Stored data
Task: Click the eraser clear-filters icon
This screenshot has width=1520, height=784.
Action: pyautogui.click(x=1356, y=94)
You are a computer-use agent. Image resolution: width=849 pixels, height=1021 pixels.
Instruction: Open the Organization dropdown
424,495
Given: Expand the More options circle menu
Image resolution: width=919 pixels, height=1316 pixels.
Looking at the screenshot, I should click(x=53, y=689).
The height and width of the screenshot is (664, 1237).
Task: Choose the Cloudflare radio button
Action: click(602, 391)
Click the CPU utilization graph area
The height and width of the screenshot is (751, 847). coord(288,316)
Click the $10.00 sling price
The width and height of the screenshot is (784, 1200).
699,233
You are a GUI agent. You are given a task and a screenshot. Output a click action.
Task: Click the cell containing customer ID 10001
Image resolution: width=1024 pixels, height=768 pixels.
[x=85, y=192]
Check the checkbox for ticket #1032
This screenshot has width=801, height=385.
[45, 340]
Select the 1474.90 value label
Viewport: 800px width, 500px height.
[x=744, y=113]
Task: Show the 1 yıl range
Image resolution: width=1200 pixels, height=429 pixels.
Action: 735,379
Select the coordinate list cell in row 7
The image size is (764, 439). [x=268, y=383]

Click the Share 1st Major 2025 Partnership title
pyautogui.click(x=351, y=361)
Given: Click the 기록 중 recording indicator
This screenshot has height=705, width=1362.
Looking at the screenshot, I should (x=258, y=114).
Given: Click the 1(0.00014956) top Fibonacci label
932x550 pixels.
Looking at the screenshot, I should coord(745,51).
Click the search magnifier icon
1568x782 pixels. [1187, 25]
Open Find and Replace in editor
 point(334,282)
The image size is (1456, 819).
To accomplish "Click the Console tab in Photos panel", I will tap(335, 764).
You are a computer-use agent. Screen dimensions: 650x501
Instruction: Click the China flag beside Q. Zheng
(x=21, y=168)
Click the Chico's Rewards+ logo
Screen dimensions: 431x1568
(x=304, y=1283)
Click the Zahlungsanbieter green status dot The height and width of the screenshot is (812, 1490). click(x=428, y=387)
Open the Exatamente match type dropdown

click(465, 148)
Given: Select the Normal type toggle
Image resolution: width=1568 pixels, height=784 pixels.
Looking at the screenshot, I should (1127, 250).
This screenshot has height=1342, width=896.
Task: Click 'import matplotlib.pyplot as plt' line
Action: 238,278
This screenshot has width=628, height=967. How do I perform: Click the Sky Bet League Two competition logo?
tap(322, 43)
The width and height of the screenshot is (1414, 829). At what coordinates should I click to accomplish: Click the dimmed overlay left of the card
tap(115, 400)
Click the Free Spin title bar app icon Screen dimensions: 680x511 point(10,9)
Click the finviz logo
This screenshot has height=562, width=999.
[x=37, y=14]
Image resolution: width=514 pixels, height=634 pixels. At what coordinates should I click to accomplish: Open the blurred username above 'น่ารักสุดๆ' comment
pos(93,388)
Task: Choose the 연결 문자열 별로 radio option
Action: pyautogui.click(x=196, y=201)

§ Aim of the task
Repeat every line of the data precisely.

§ Problem solution
Task: Click the eraser clear-filters icon
This screenshot has width=1520, height=784.
Action: pyautogui.click(x=1356, y=94)
You are a computer-use agent. Image resolution: width=849 pixels, height=1021 pixels.
Instruction: Open the Organization dropdown
424,495
Given: Expand the More options circle menu
Image resolution: width=919 pixels, height=1316 pixels.
Looking at the screenshot, I should click(x=53, y=689).
The height and width of the screenshot is (664, 1237).
Task: Choose the Cloudflare radio button
Action: click(602, 391)
Click the CPU utilization graph area
The height and width of the screenshot is (751, 847). coord(288,316)
Click the $10.00 sling price
The width and height of the screenshot is (784, 1200).
699,233
You are a GUI agent. You are given a task and a screenshot. Output a click action.
Task: Click the cell containing customer ID 10001
Image resolution: width=1024 pixels, height=768 pixels.
[x=85, y=192]
Check the checkbox for ticket #1032
This screenshot has width=801, height=385.
[45, 340]
Select the 1474.90 value label
Viewport: 800px width, 500px height.
[x=744, y=113]
Task: Show the 1 yıl range
Image resolution: width=1200 pixels, height=429 pixels.
Action: 735,379
Select the coordinate list cell in row 7
The image size is (764, 439). [x=268, y=383]

Click the Share 1st Major 2025 Partnership title
pyautogui.click(x=351, y=361)
Given: Click the 기록 중 recording indicator
This screenshot has height=705, width=1362.
Looking at the screenshot, I should (x=258, y=114).
Given: Click the 1(0.00014956) top Fibonacci label
932x550 pixels.
Looking at the screenshot, I should coord(745,51).
Click the search magnifier icon
1568x782 pixels. [1187, 25]
Open Find and Replace in editor
 point(334,282)
The image size is (1456, 819).
To accomplish "Click the Console tab in Photos panel", I will tap(335, 764).
You are a computer-use agent. Screen dimensions: 650x501
Instruction: Click the China flag beside Q. Zheng
(x=21, y=168)
Click the Chico's Rewards+ logo
Screen dimensions: 431x1568
(x=304, y=1283)
Click the Zahlungsanbieter green status dot The height and width of the screenshot is (812, 1490). click(x=428, y=387)
Open the Exatamente match type dropdown

click(465, 148)
Given: Select the Normal type toggle
Image resolution: width=1568 pixels, height=784 pixels.
Looking at the screenshot, I should (1127, 250).
This screenshot has height=1342, width=896.
Task: Click 'import matplotlib.pyplot as plt' line
Action: 238,278
This screenshot has width=628, height=967. How do I perform: Click the Sky Bet League Two competition logo?
tap(322, 43)
The width and height of the screenshot is (1414, 829). At what coordinates should I click to accomplish: Click the dimmed overlay left of the card
tap(115, 400)
Click the Free Spin title bar app icon Screen dimensions: 680x511 point(10,9)
Click the finviz logo
This screenshot has height=562, width=999.
[x=37, y=14]
Image resolution: width=514 pixels, height=634 pixels. At what coordinates should I click to accomplish: Open the blurred username above 'น่ารักสุดๆ' comment
pos(93,388)
Task: Choose the 연결 문자열 별로 radio option
Action: pyautogui.click(x=196, y=201)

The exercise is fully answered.